Exercise goal ->
Rewrite the records below, changing every "Screen dimensions" to "Screen size" and keeping everything else the same.

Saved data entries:
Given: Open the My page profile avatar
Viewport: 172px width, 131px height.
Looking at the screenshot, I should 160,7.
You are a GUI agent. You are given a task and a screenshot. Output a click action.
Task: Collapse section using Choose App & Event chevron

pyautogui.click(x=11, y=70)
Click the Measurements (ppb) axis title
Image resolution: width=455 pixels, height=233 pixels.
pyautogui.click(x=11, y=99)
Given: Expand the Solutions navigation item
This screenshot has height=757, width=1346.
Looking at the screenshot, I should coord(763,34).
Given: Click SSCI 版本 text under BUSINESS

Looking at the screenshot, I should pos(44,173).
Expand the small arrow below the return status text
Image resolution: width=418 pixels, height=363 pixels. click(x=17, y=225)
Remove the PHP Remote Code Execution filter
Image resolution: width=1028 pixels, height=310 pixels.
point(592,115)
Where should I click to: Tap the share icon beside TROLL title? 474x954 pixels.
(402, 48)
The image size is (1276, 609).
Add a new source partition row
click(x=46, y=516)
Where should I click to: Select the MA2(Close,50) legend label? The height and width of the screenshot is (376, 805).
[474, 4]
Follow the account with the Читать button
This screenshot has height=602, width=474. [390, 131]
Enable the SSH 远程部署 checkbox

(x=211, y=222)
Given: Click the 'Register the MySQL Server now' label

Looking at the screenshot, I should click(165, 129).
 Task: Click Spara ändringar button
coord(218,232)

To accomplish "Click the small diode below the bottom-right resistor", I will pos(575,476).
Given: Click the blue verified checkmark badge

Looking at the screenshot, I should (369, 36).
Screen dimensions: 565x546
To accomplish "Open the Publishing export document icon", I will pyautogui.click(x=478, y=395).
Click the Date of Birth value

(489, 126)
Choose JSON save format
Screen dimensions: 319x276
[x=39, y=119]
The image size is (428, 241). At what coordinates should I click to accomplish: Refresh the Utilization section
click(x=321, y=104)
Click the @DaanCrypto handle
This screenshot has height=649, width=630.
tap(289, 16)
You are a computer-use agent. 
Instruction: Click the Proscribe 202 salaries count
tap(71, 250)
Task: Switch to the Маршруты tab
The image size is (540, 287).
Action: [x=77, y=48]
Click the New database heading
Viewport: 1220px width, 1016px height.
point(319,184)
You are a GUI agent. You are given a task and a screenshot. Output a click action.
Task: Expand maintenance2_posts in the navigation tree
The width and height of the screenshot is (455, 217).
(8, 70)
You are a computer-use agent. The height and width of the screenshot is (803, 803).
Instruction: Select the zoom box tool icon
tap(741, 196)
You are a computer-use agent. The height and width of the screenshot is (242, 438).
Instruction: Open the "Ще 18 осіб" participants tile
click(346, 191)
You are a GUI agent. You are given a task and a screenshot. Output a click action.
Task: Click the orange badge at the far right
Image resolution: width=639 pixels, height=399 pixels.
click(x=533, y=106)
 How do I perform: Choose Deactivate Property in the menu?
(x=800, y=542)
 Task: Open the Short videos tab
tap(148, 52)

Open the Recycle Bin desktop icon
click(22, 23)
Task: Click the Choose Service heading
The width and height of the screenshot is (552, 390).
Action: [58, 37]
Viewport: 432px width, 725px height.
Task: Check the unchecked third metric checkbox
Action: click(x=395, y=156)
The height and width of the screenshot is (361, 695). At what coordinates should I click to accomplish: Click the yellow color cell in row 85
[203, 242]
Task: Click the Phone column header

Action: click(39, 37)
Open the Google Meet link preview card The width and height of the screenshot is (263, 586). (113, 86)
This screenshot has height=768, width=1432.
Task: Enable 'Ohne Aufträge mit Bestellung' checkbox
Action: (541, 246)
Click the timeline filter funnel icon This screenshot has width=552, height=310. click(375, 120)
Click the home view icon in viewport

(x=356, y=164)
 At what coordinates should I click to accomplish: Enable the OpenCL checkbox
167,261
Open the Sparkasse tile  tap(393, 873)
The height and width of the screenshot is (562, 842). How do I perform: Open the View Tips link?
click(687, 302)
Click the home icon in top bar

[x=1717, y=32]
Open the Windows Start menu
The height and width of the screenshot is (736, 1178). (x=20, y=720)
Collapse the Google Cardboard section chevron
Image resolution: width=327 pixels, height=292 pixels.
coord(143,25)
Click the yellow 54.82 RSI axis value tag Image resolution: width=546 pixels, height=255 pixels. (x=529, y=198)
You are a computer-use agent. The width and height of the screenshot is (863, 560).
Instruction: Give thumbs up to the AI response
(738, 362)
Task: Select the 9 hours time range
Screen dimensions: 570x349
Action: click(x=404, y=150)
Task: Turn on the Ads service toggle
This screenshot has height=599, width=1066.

Solution to the problem ->
Given: Open the My page profile avatar
Viewport: 172px width, 131px height.
Looking at the screenshot, I should 160,7.
You are a GUI agent. You are given a task and a screenshot. Output a click action.
Task: Collapse section using Choose App & Event chevron

pyautogui.click(x=11, y=70)
Click the Measurements (ppb) axis title
Image resolution: width=455 pixels, height=233 pixels.
pyautogui.click(x=11, y=99)
Given: Expand the Solutions navigation item
This screenshot has height=757, width=1346.
Looking at the screenshot, I should coord(763,34).
Given: Click SSCI 版本 text under BUSINESS

Looking at the screenshot, I should pos(44,173).
Expand the small arrow below the return status text
Image resolution: width=418 pixels, height=363 pixels. click(x=17, y=225)
Remove the PHP Remote Code Execution filter
Image resolution: width=1028 pixels, height=310 pixels.
point(592,115)
Where should I click to: Tap the share icon beside TROLL title? 474x954 pixels.
(402, 48)
The image size is (1276, 609).
Add a new source partition row
click(x=46, y=516)
Where should I click to: Select the MA2(Close,50) legend label? The height and width of the screenshot is (376, 805).
[474, 4]
Follow the account with the Читать button
This screenshot has height=602, width=474. [390, 131]
Enable the SSH 远程部署 checkbox

(x=211, y=222)
Given: Click the 'Register the MySQL Server now' label

Looking at the screenshot, I should click(165, 129).
 Task: Click Spara ändringar button
coord(218,232)

To accomplish "Click the small diode below the bottom-right resistor", I will pos(575,476).
Given: Click the blue verified checkmark badge

Looking at the screenshot, I should (369, 36).
Screen size: 565x546
To accomplish "Open the Publishing export document icon", I will pyautogui.click(x=478, y=395).
Click the Date of Birth value

(489, 126)
Choose JSON save format
Screen size: 319x276
[x=39, y=119]
The image size is (428, 241). At what coordinates should I click to accomplish: Refresh the Utilization section
click(x=321, y=104)
Click the @DaanCrypto handle
This screenshot has height=649, width=630.
tap(289, 16)
You are a computer-use agent. 
Instruction: Click the Proscribe 202 salaries count
tap(71, 250)
Task: Switch to the Маршруты tab
The image size is (540, 287).
Action: [x=77, y=48]
Click the New database heading
Viewport: 1220px width, 1016px height.
point(319,184)
You are a GUI agent. You are given a task and a screenshot. Output a click action.
Task: Expand maintenance2_posts in the navigation tree
The width and height of the screenshot is (455, 217).
(8, 70)
You are a computer-use agent. The height and width of the screenshot is (803, 803).
Instruction: Select the zoom box tool icon
tap(741, 196)
You are a computer-use agent. The height and width of the screenshot is (242, 438).
Instruction: Open the "Ще 18 осіб" participants tile
click(346, 191)
You are a GUI agent. You are given a task and a screenshot. Output a click action.
Task: Click the orange badge at the far right
Image resolution: width=639 pixels, height=399 pixels.
click(x=533, y=106)
 How do I perform: Choose Deactivate Property in the menu?
(x=800, y=542)
 Task: Open the Short videos tab
tap(148, 52)

Open the Recycle Bin desktop icon
click(22, 23)
Task: Click the Choose Service heading
The width and height of the screenshot is (552, 390).
Action: [58, 37]
Viewport: 432px width, 725px height.
Task: Check the unchecked third metric checkbox
Action: click(x=395, y=156)
The height and width of the screenshot is (361, 695). At what coordinates should I click to accomplish: Click the yellow color cell in row 85
[203, 242]
Task: Click the Phone column header

Action: click(39, 37)
Open the Google Meet link preview card The width and height of the screenshot is (263, 586). (113, 86)
This screenshot has height=768, width=1432.
Task: Enable 'Ohne Aufträge mit Bestellung' checkbox
Action: (541, 246)
Click the timeline filter funnel icon This screenshot has width=552, height=310. click(375, 120)
Click the home view icon in viewport

(x=356, y=164)
 At what coordinates should I click to accomplish: Enable the OpenCL checkbox
167,261
Open the Sparkasse tile  tap(393, 873)
The height and width of the screenshot is (562, 842). How do I perform: Open the View Tips link?
click(687, 302)
Click the home icon in top bar

[x=1717, y=32]
Open the Windows Start menu
The height and width of the screenshot is (736, 1178). (x=20, y=720)
Collapse the Google Cardboard section chevron
Image resolution: width=327 pixels, height=292 pixels.
coord(143,25)
Click the yellow 54.82 RSI axis value tag Image resolution: width=546 pixels, height=255 pixels. (x=529, y=198)
You are a computer-use agent. The width and height of the screenshot is (863, 560).
Instruction: Give thumbs up to the AI response
(738, 362)
Task: Select the 9 hours time range
Screen size: 570x349
Action: click(x=404, y=150)
Task: Turn on the Ads service toggle
This screenshot has height=599, width=1066.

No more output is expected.